We had met at the bar when I boldly asked what scent he was wearing. After some bad-girl banter and wet thighs, he invited me out to dinner.
I suggested the Mark Hotel across the street since this man needed room and The Carlyle’s restaurant seemed too small to hold him.
The Mark has a very L.A. feel to it. It’s huge and airy and all the workers look exactly alike as if they were cookie-cutted by Calvin Klein. The men wear sleek Mad Men suits while the girls greet you in little black dresses looking more like fashion divas than hostesses. I’m always amazed how happy they seem to see you, as if you’re friends and they were so hoping you’d drop by.
We’re brought to the little rectangular bar to wait for a table since we had no reservation. Even though it’s one of the more pricier restaurants, you can’t get in. From Thursday through Sunday they have three seatings per night.
Colm orders us flutes of expensive champagne veering me off my recent beer diet that just moments before seemed to charm and fascinate him. “Way nayed to gut yoo samthun a lit-el clossiar,” he said, patting my knee.
Hmm, now that was a little friendly awfully fast.
I gathered myself as Jana, the bring-you-to-your-table-girl, gathered our drinks leading us to a very nice one with a great view of the room.
My phone kept buzzing. I knew it was Camille wondering where I am. I hadn’t planned on this little rendezvous so I was missing in action on a Friday night. I decided to turn off the phone.
The other thing I didn’t consider was the food is very L.A. too. Small but tasty bits of fish and papaya, ginger soaked meats with guacamole accents. This man, who looked like he ate meatloaf by the brick, combed the menu as if it were in Japanese.
He looked at me with that twinkle that roped me in to begin with and said, “Da yoo raycamond samthun bacuse ay cun’t myke hads er tyles aut af uny af et.”

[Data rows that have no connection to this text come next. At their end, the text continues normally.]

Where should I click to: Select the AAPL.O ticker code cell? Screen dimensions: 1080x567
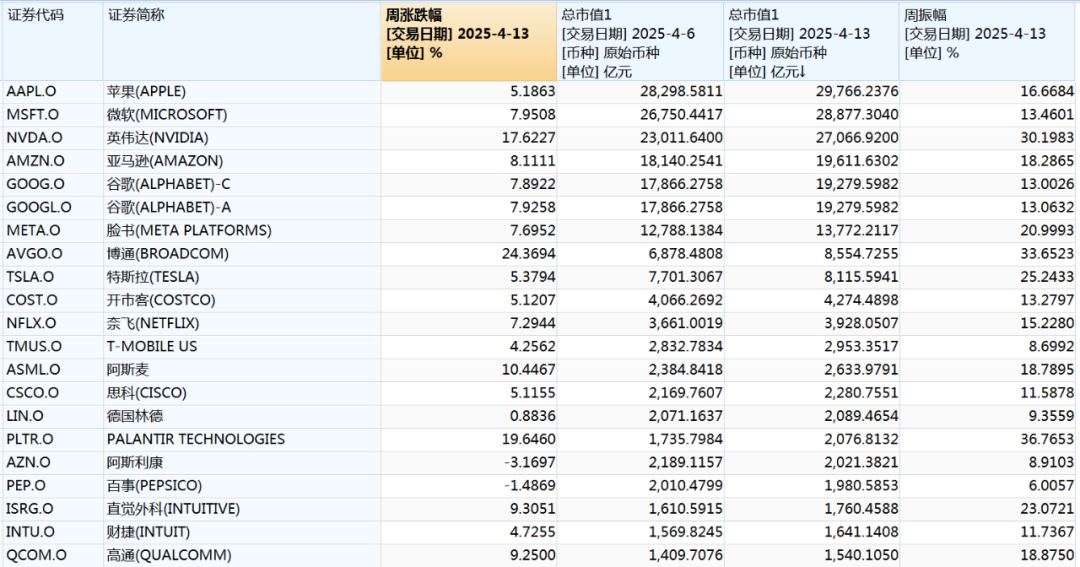31,91
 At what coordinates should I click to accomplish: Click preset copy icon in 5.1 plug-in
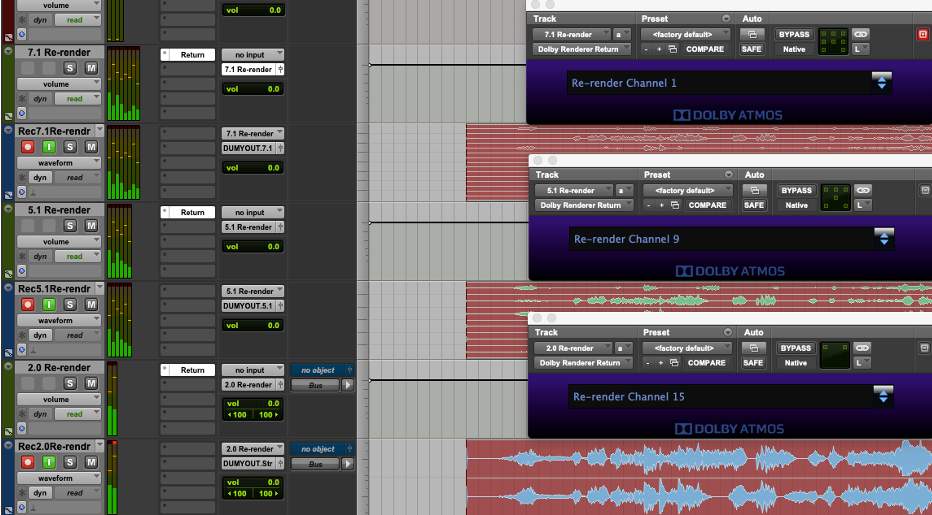[x=673, y=205]
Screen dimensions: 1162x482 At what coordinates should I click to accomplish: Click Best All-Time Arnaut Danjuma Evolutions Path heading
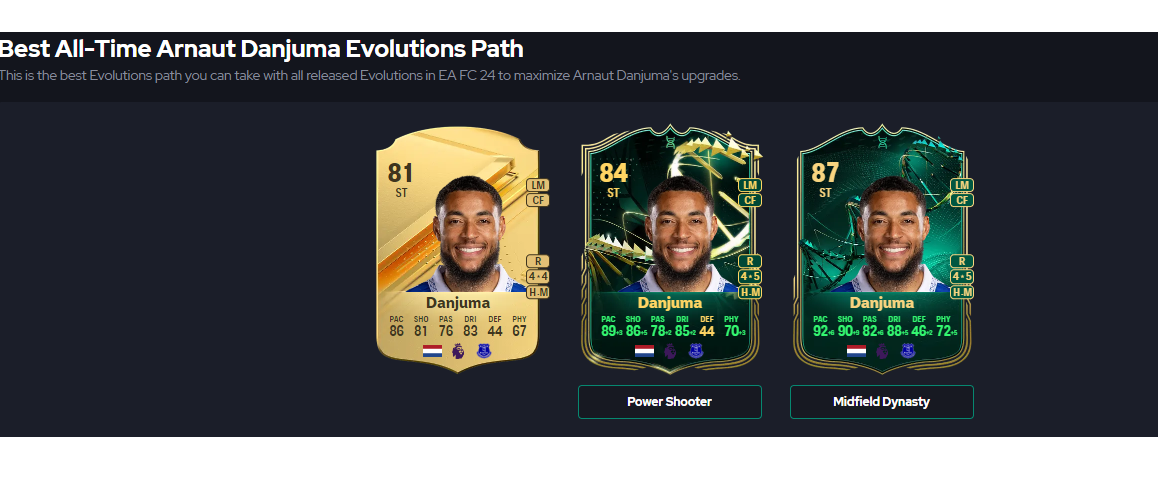coord(262,49)
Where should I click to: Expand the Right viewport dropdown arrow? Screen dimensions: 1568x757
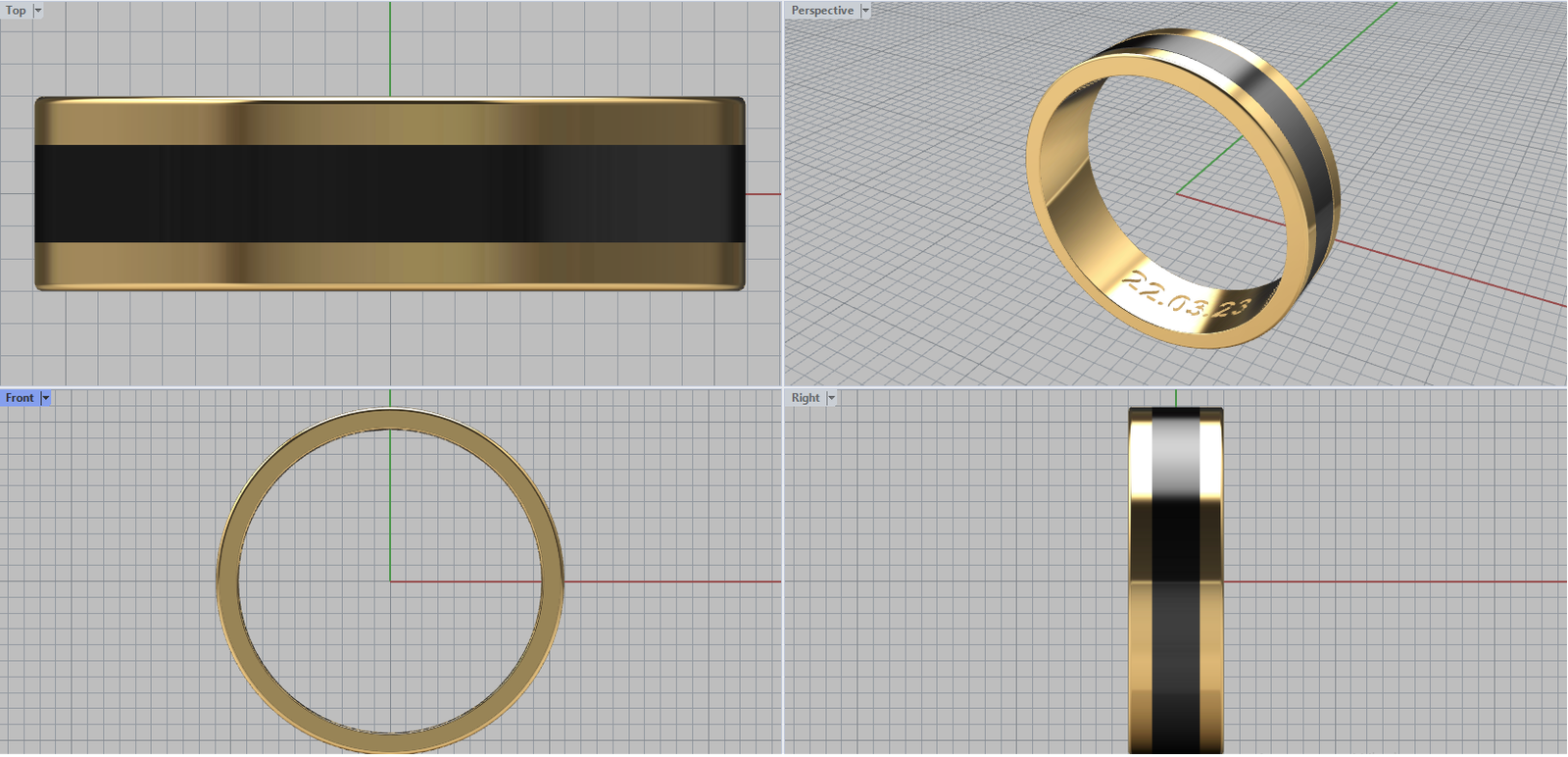click(x=832, y=398)
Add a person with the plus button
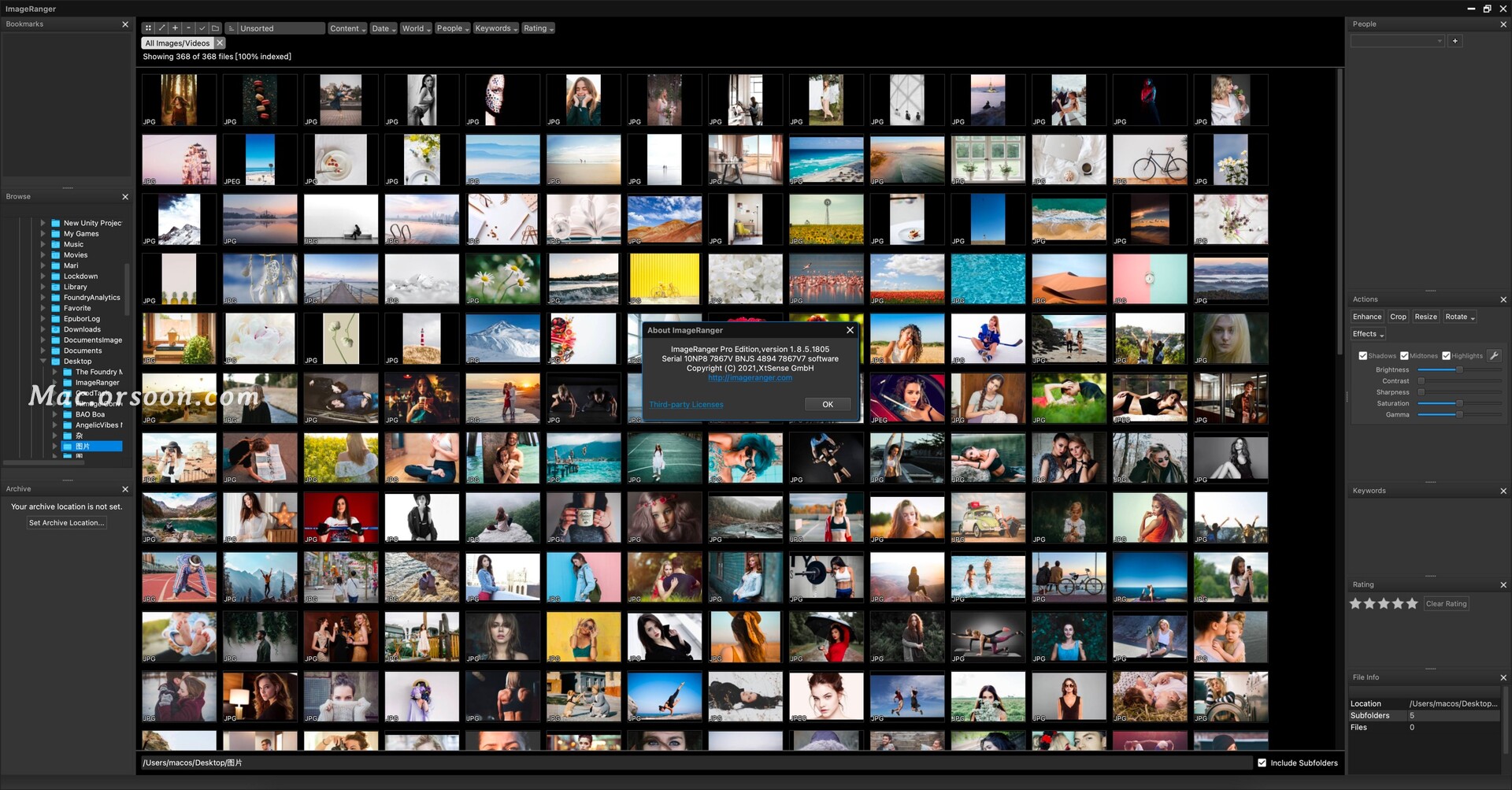Viewport: 1512px width, 790px height. click(1455, 41)
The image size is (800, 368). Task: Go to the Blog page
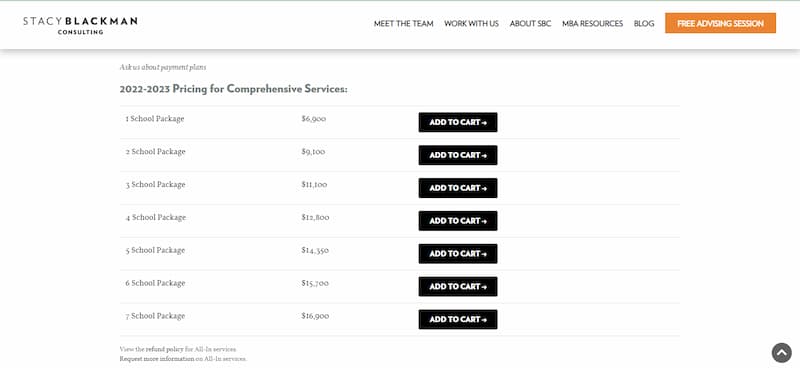[644, 23]
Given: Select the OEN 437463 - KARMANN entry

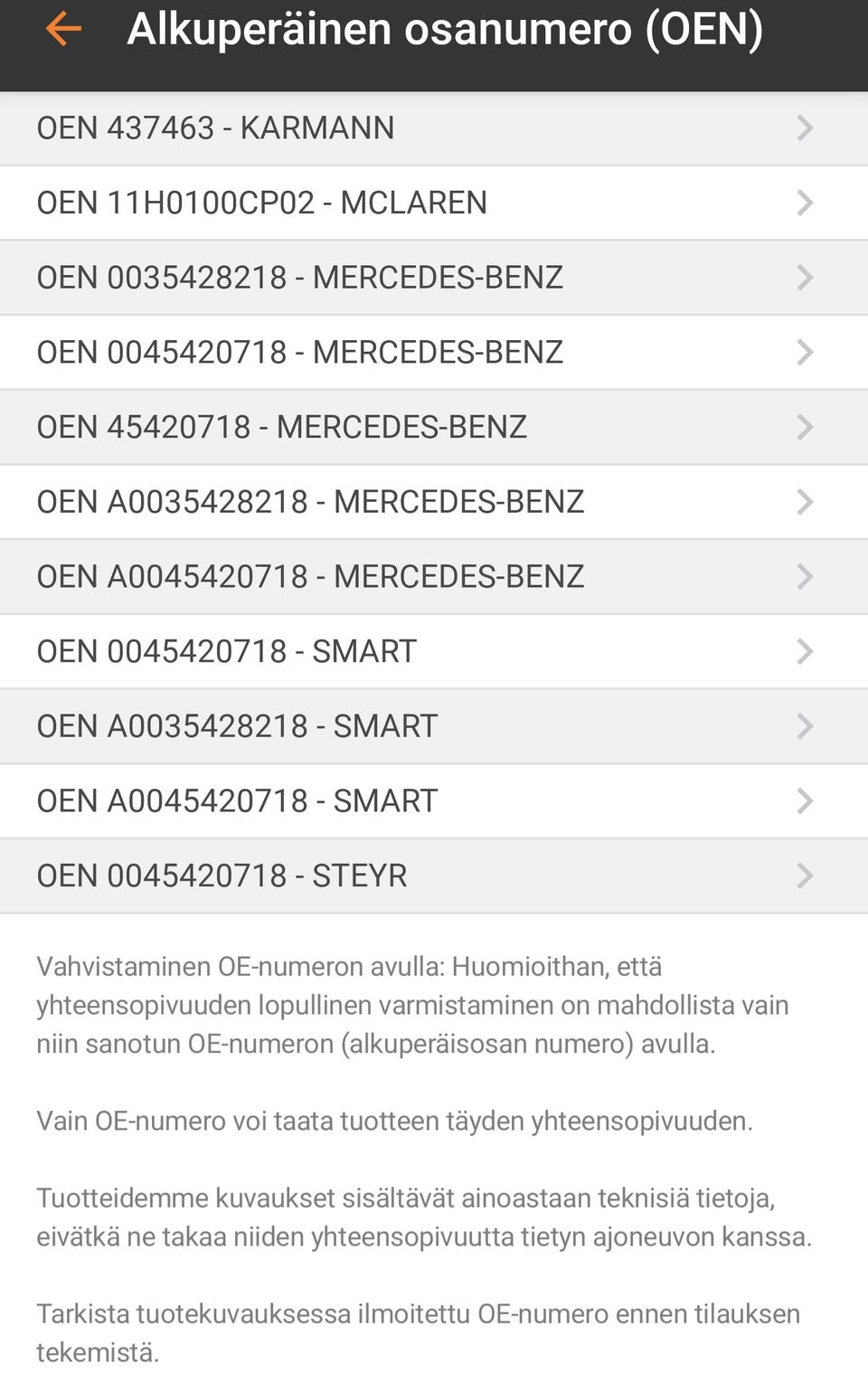Looking at the screenshot, I should pyautogui.click(x=215, y=128).
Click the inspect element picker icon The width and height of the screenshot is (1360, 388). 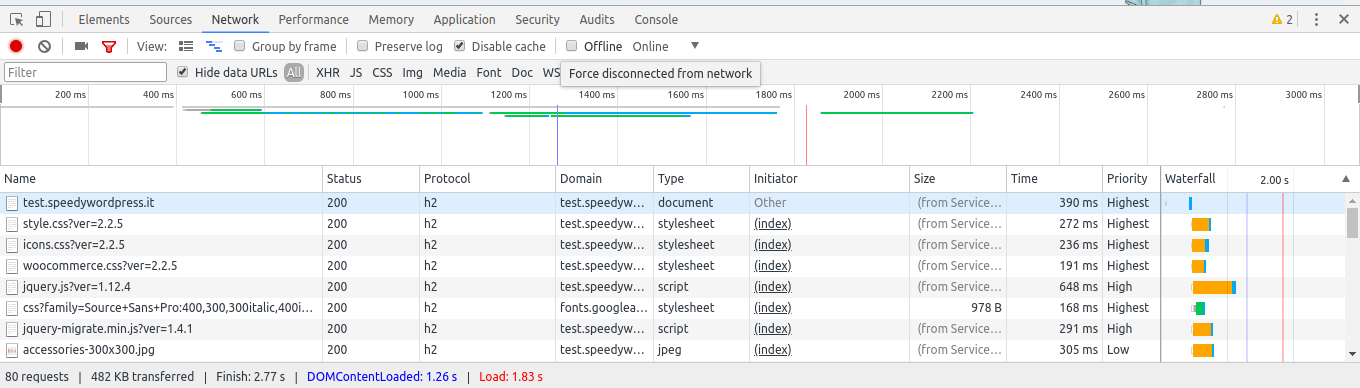tap(17, 19)
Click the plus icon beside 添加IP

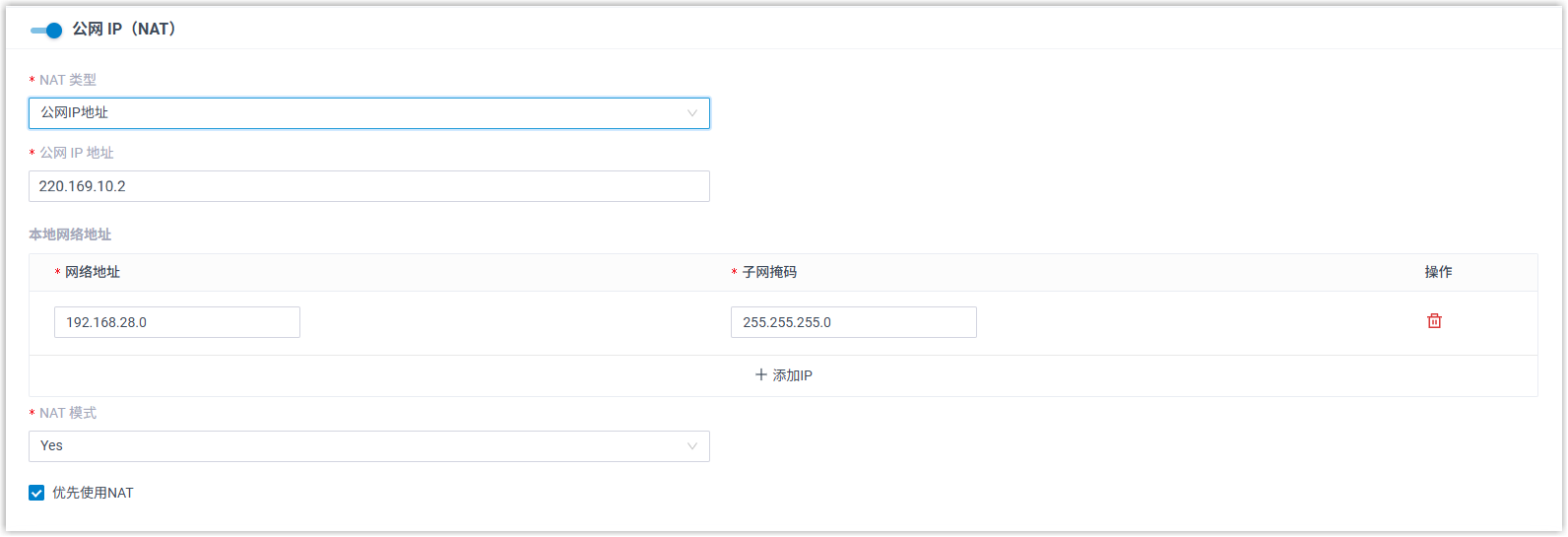pos(760,375)
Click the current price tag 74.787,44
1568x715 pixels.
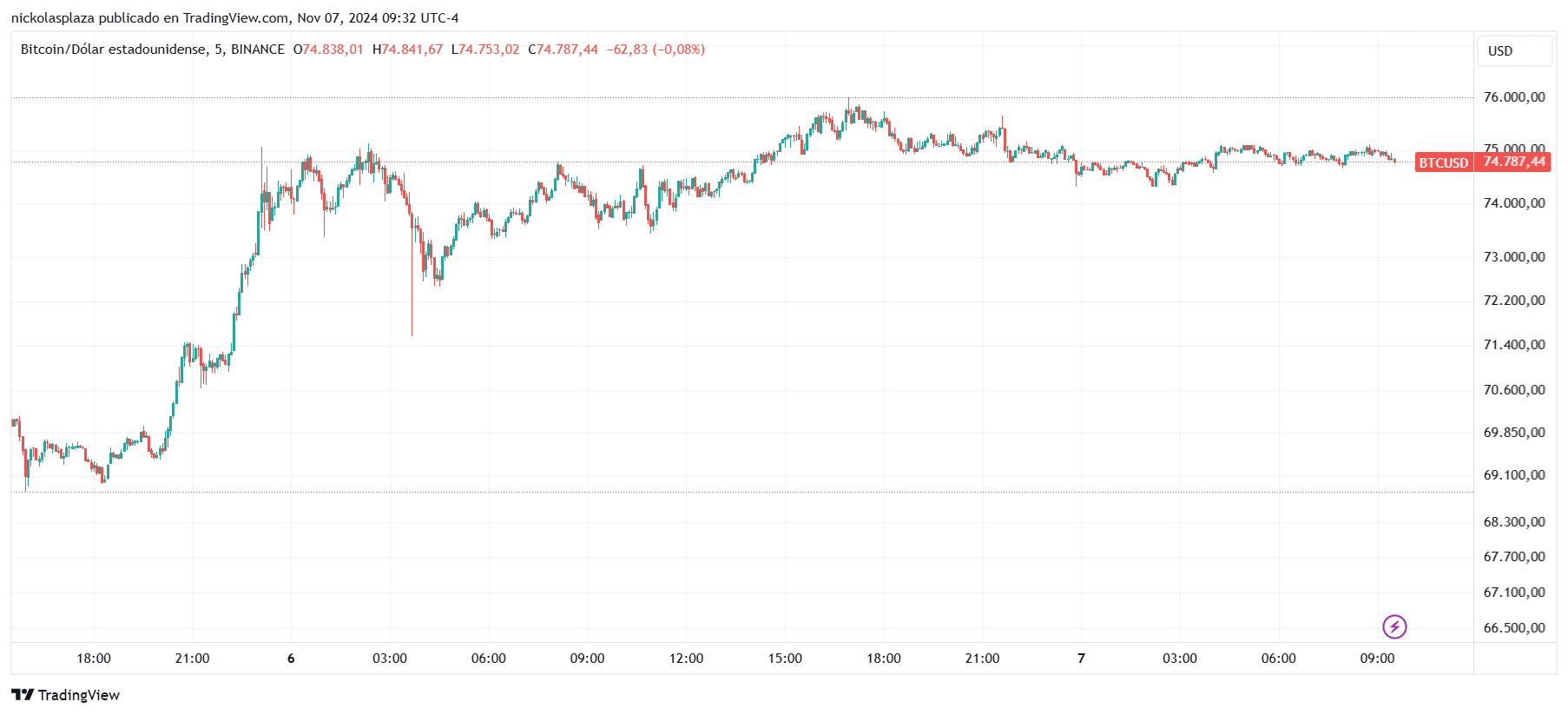[x=1513, y=162]
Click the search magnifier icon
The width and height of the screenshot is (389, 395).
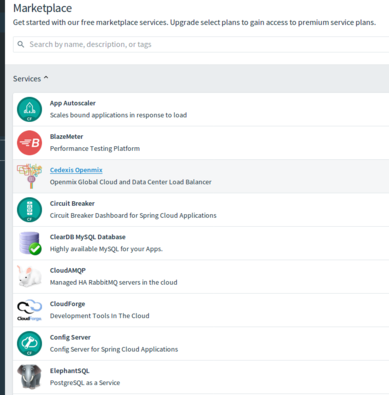click(x=21, y=44)
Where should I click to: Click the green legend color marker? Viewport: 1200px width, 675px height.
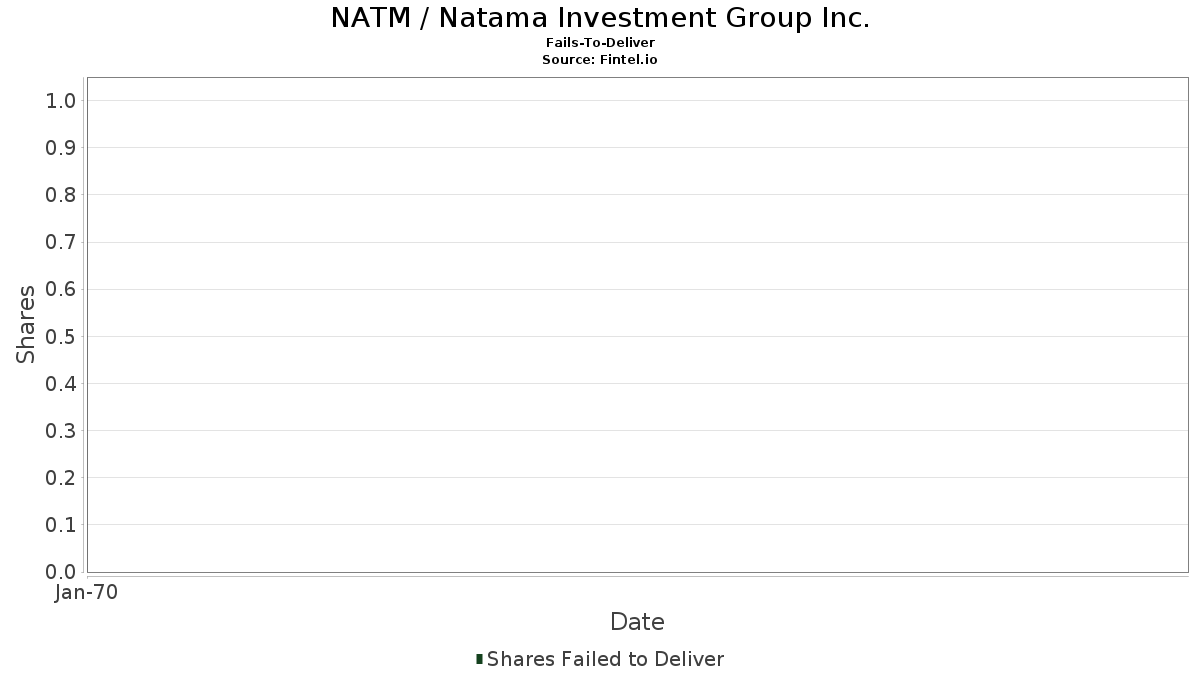coord(479,659)
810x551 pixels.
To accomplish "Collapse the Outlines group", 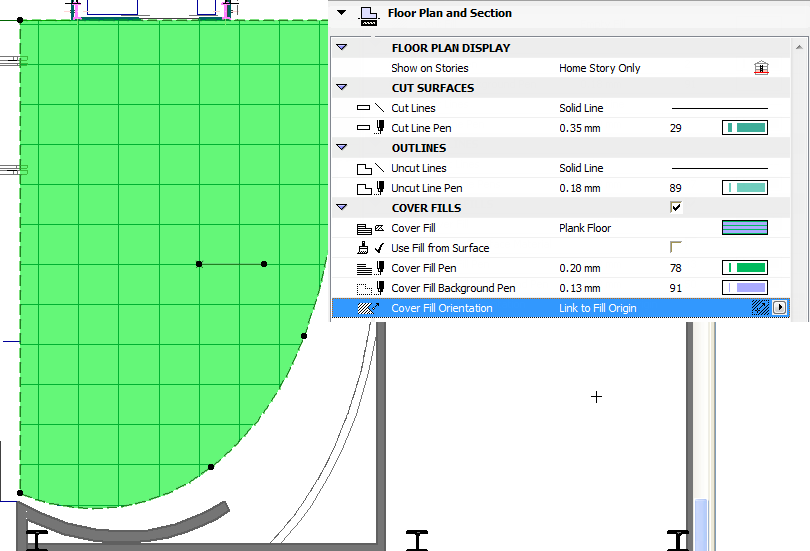I will (x=342, y=148).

Oh dear…we should have stayed at the Carlyle where he could have gotten an entire steer still on the hoof.
We started with crispy sushi, one of my favorite dishes actually, that rather than cold rice they lightly saute before topping it with tuna. It’s really amazing, but again, a tidbit to whet your appetite for whatever is coming next. He popped his like dinner mints while I tried to savor mine. At 36 dollars a dish, I think it’s only fair.
I then ordered us fish…sole for me, and trout, mahimahi and a nice big halibut for him. I panicked. I was so afraid he’d be hungry. The waiter, the tallest African server on the East Coast, after taking the order said, “Are you expecting guests mum?”
When the food came we needed another table brought over to hold it. Colm, who to his famished credit appearing seemingly unfazed, ate heartily.
All I kept thinking was, don’t forget any of this Susannah, whatever you do. It’s too funny. You need to write about it.
Let’s hear it for a recycled evening.
After what I was sure would be the last supper, we ordered coffee and dessert and enough cognac to throw us both right into rehab.
My chagrin was so profound at every error I had made that I just gave up. Who cares, I thought. So I didn’t pull this off very well. I tried being Miss Manhattan, but showed up like Lucy when she and the Mertzes went to the Brown Derby (my all time favorite episode).
l was still very much attracted to him, especially with a sea of Courvoisier coasting through my veins, but assumed he was a tad disenchanted with the way the evening went. We hardly spoke except for me explaining the benefits of kelp and turmeric. Why the Chef wrapped everything in green like we were in Sherwood Forest and how chewing one’s food delivers a happier digestion (oh God). Apparently presentation means little where Colm hails from. “Ya gunna ate et, er ang et un tha wull?”
Point well taken.
We took our leave shortly there after while I watched him tip everyone as if he just won big at the craps table.
The girls swooned as he patted their silk laden arms like a good-natured ooncle.
I stopped in front of the hotel’s facade figuring, good byes could be said right here…why drag out the inevitable, when he looked at me said, “Ay hud thah nacest tame wuth yoo.”
“Excuse me?” You must remember not hearing very well, I really thought he said, “Yer tha nattiest wumon ay ayver fashed wid.”
But I was wrong.
We walked across the street back to my favorite hotel, his warm hand gracing my waist like a portal in the night…and discreetly headed into the elevator.